Tally up the lines below that include the word "height". Answer with the number alone.

RECORDS SHOWN:
************
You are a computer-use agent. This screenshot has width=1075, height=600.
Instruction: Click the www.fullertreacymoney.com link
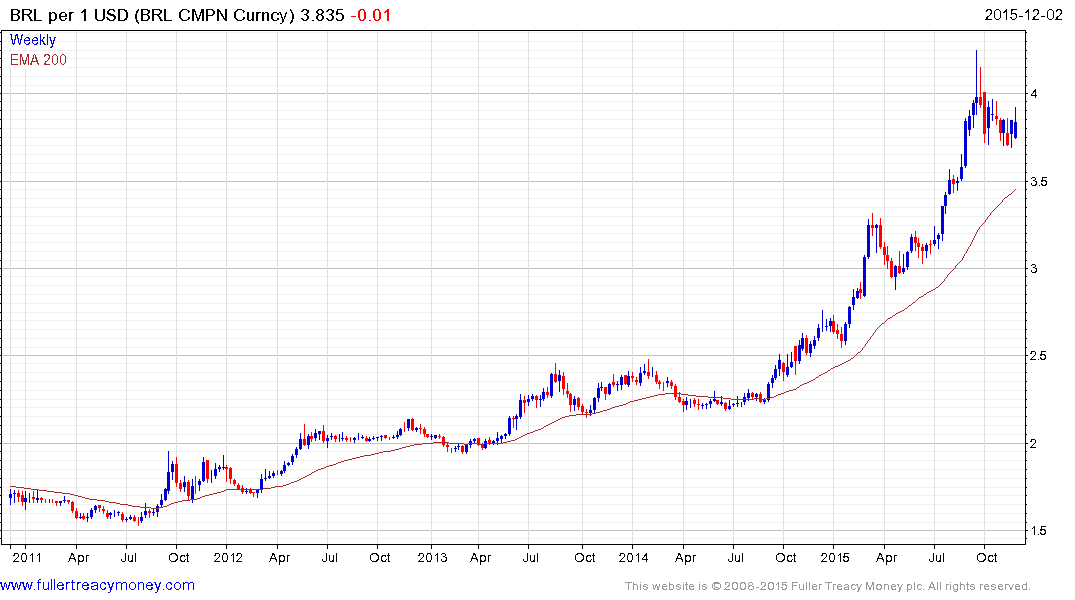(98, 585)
************
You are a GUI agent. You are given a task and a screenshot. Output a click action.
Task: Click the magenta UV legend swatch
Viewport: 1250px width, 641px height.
************
TASK OUTPUT: 2